The most fraught subjects are often those that touch race or identity. When these topics come up, anything less than a full-throated endorsement of discrimination and racial animus as the primary and root cause of current tensions can lead to conversation-killing accusations of racism, sexism, transphobia, or other forms of resentment and hostility. While sometimes warranted, these verbal attacks are too carelessly applied.

Even more concerning, many of the same people making broad use of those terms have been reluctant to engage with the way that usage has itself contributed to the current broken discourse. In certain moments, this has been crystal clear. On the morning after election day in 2016, before I even got out of bed, I picked up my phone and looked at the headlines. Trump had won. I imagined the Jacob K. Javits Convention Center—the would-be site of Clinton’s victory party—with a spotless and untouched floor, save for hundreds of helium balloons that had drifted down to their resting place overnight.

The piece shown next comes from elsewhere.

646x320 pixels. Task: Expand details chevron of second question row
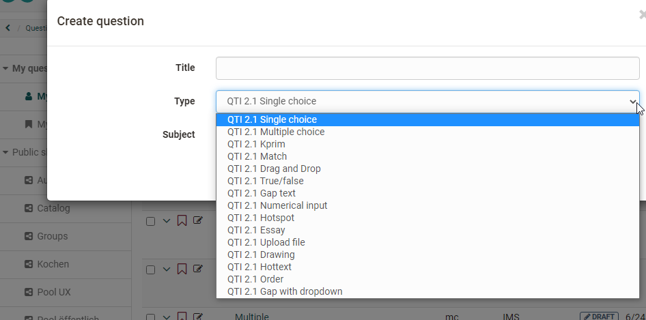(x=166, y=270)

I knew I wasn’t alone in my surprise, but I wasn’t yet aware of just how varied people’s responses were. Then I saw the sentiments on social media among my left-leaning friends in the days immediately following the 2016 election. They included comments like “clearly half of the population is racist” or the slightly more charitable, “I’m not saying half the country is racist, but clearly half the population thinks racism isn’t a deal-breaker.”

Fast-forward four years. In the days following the 2020 election, while votes were still being counted, one of the most common themes I watched emerge among the same crowd was again shock and dismay. This time, however, the reactions weren’t about the outcome—after all, Biden quickly appeared to be in the lead—they were about how close the race was. Indignant voices demanded an answer to the question: “How could it have been this close?” I saw some of the same memes recirculated from 2016, including the one about racism not being a deal-breaker for half the country. Apparently, the inability or unwillingness to think through the sustained climate that contributed to Trump’s election in 2016 hasn’t changed.

This is all to say that a sense of despair over the state of discourse is reasonable. I understand it, and moreover, I am not by nature an optimist and am not inclined to minimize it. (Swedish professor and author Hans Rosling referred to himself as a “possibilist”—that may be a better fit for me too.) However, I am hopeful, and there are reasons for this.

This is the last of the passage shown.